* **Exercise data**
---+---

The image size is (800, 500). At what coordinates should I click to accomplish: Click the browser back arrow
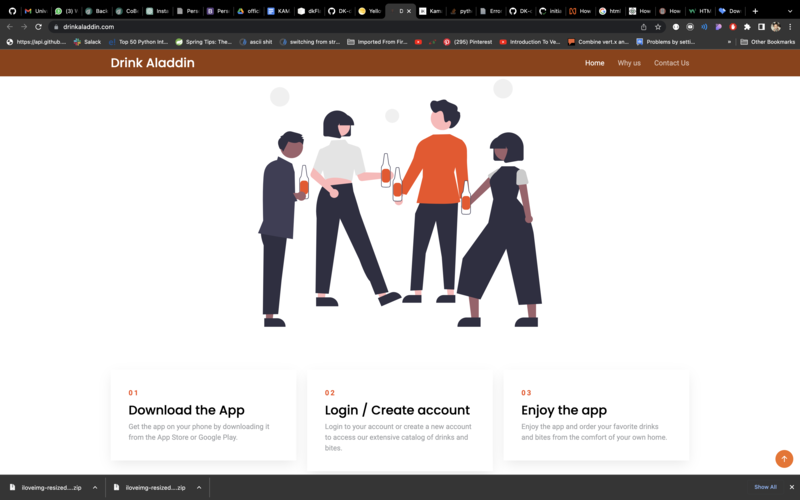[10, 27]
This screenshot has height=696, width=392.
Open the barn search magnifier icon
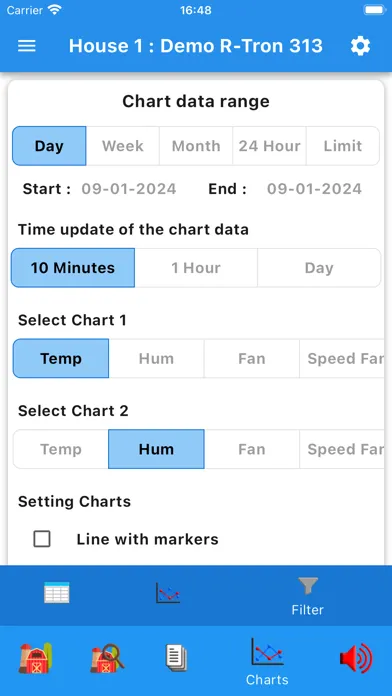pos(107,658)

---+---

* **Exercise description**
None of the images should be copied, but every entry must be given again exactly.

* **Problem solution**
The image size is (800, 500). At what coordinates should I click to accomplish: Click the browser back arrow
[10, 27]
This screenshot has height=696, width=392.
Open the barn search magnifier icon
pos(107,658)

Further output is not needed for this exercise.